Riku looked blankly around the room.

“I’m sure we can get this cleaned up before too long,” Sora said, glancing around with him. Of course, he’d probably be the one doing most of the cleaning, as the assistant.

Riku stood up. He snapped his fingers and the slime vanished. “It’s fine,” he said with a heavy sigh. “Kairi, I’m sorry. I didn’t mean…”

She shot a spark at him. “I know. But I’m still mad.”

Riku nodded, and slouched back to the bathroom, shutting the door behind him.

Sora looked around. “He could really just make all of that disappear in one go.”

“Of course he could,” she said sourly. “That’s practically nothing to him. But all that water could have hurt us.”

“Fire and water-turned-slime aren’t a good combination?” Sora asked, trying to lighten the mood.

“Mn. He doesn’t think things through sometimes. Few humans seem to.”

Sora assumed that was a dig at him, and he ignored it.

He put the honey away, along with the tea. If Riku could create enough water to flood most of the room, turn that water to enough slime to put a hagfish to shame, and then vanish it with a snap of his fingers, why the hell had the castle been in the state it was?
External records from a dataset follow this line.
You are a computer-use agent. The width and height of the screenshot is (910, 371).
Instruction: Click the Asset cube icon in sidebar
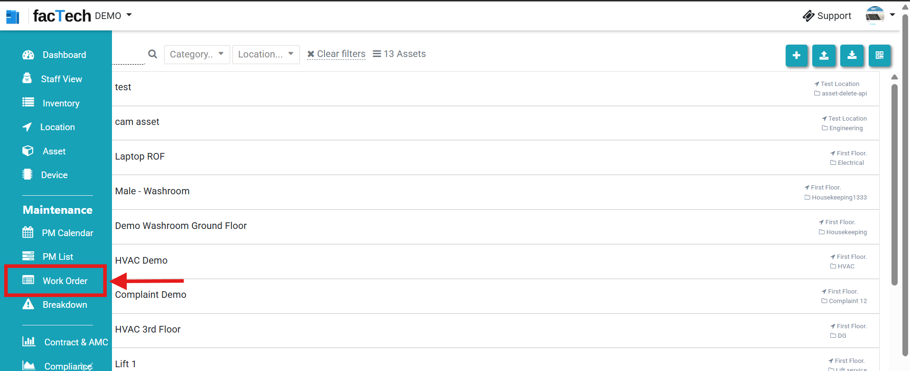[28, 151]
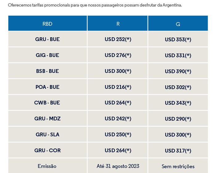Click the GRU - COR route cell

pyautogui.click(x=48, y=150)
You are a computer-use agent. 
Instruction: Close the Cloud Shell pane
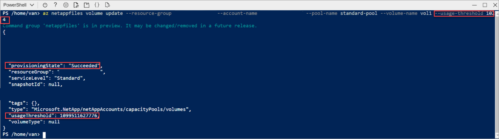tap(493, 5)
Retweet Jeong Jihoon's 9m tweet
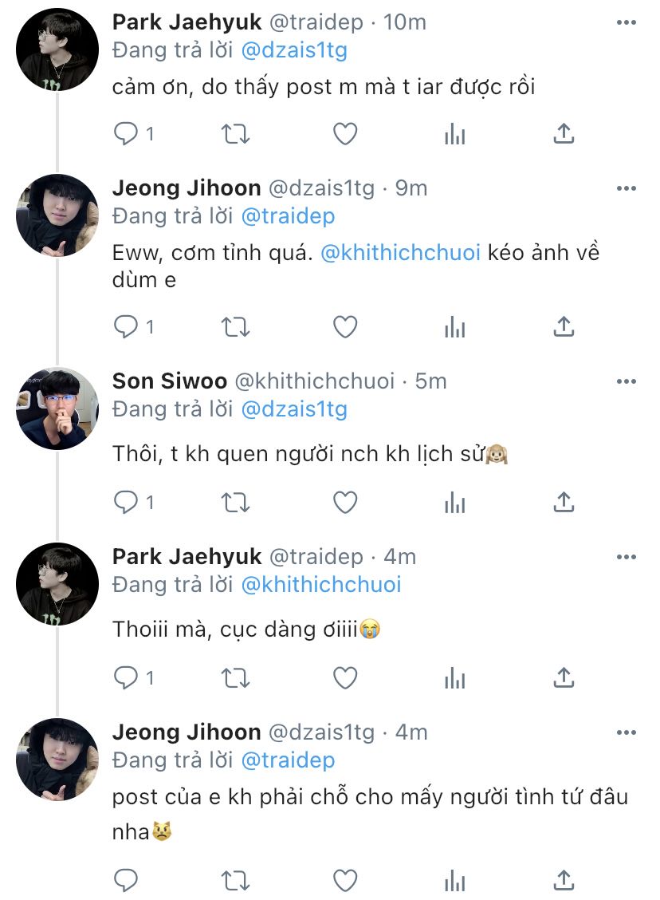Image resolution: width=660 pixels, height=900 pixels. (x=235, y=326)
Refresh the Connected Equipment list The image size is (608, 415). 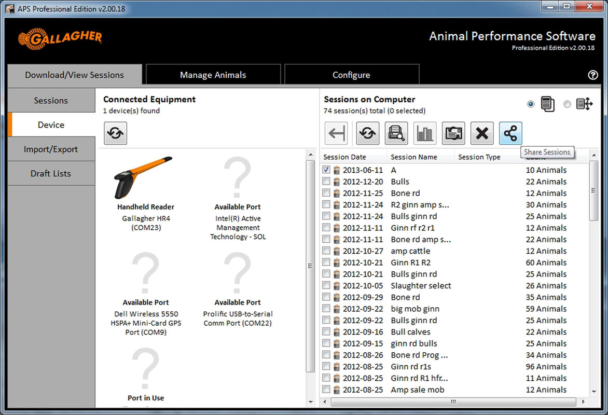pyautogui.click(x=115, y=133)
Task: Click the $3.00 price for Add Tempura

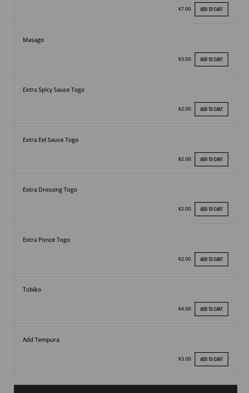Action: [x=185, y=359]
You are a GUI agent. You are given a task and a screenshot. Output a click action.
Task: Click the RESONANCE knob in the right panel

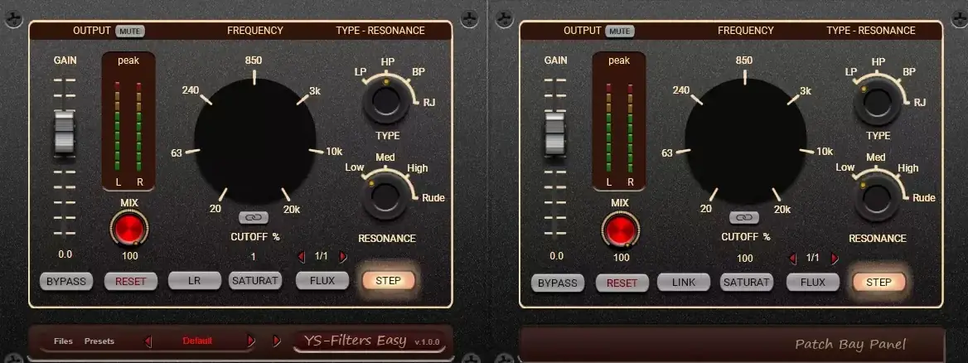[876, 196]
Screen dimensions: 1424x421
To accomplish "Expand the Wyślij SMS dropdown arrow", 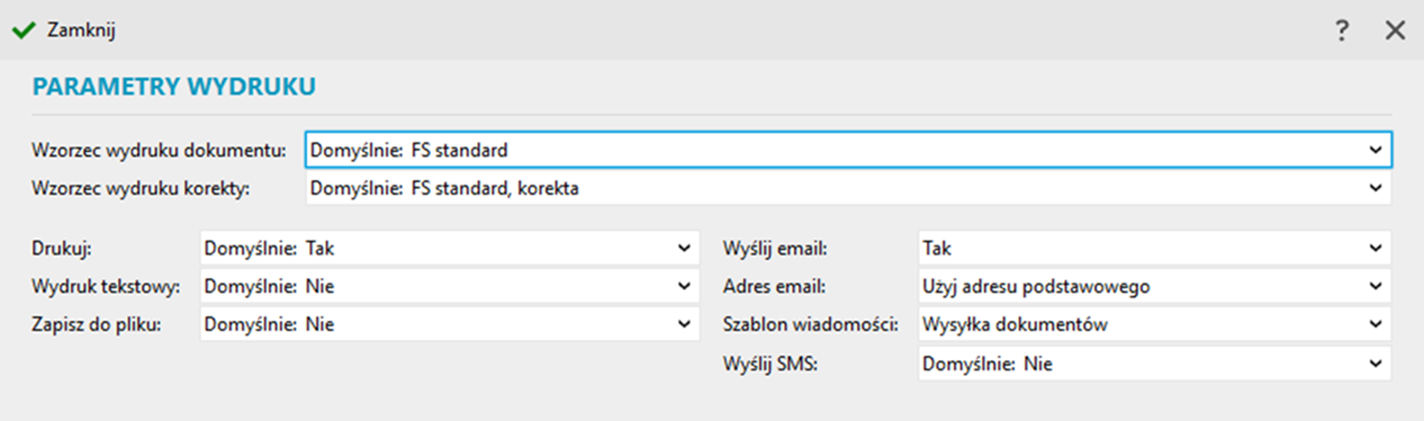I will pos(1375,363).

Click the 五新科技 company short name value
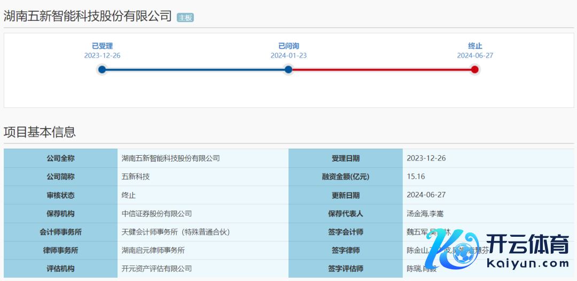coord(136,176)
Another thing that Riku had wanted control over, however dusty and chaotic it seemed? And Sora had come in and threw all of that off, too.
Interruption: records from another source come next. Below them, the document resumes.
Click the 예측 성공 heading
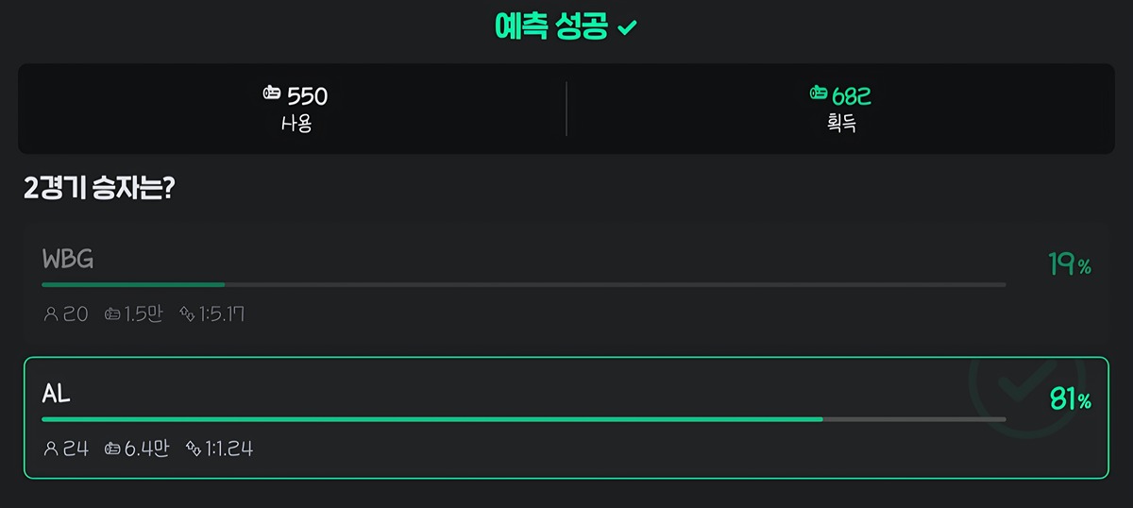1133x508 pixels. tap(551, 26)
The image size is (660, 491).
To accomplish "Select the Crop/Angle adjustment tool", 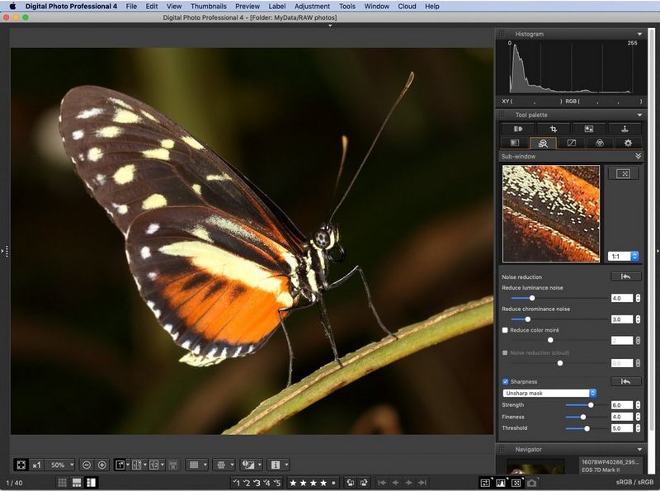I will (x=554, y=128).
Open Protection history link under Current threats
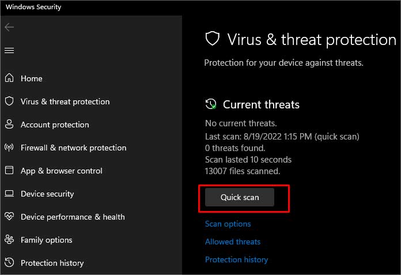401x275 pixels. click(237, 259)
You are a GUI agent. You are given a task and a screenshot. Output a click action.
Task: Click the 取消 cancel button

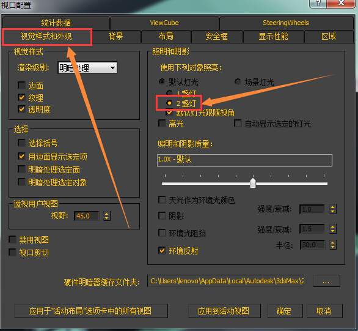pos(324,311)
Maybe it wasn’t such a wonder that Riku had thrown a tantrum.

Riku certainly seemed to have forgotten about it when he came back out of the bathroom. This time, he was accompanied once again by clouds of fragrant steam, this time scented like some kind of exotic night-blooming flower. Most of his hair was back to exactly its usual shade of silver, with one streak left the pinkish tone. It looked deliberate.

“Well, finally I am off for the day, despite a deluge of setbacks and delays.”

“That you created,” Kairi said dryly.

Riku glanced her way, but didn’t respond.

“I’ll be out in the hills the rest of the day. Visiting some very interesting company, if you must know.”

“We didn’t ask,” Kairi said.

Riku didn’t reply directly, instead giving another deep sigh and saying, “If only all my company could be as pleasant as the lovely Xion.”

He whisked himself out the door, not looking back to see that Sora’s face had blanched completely white.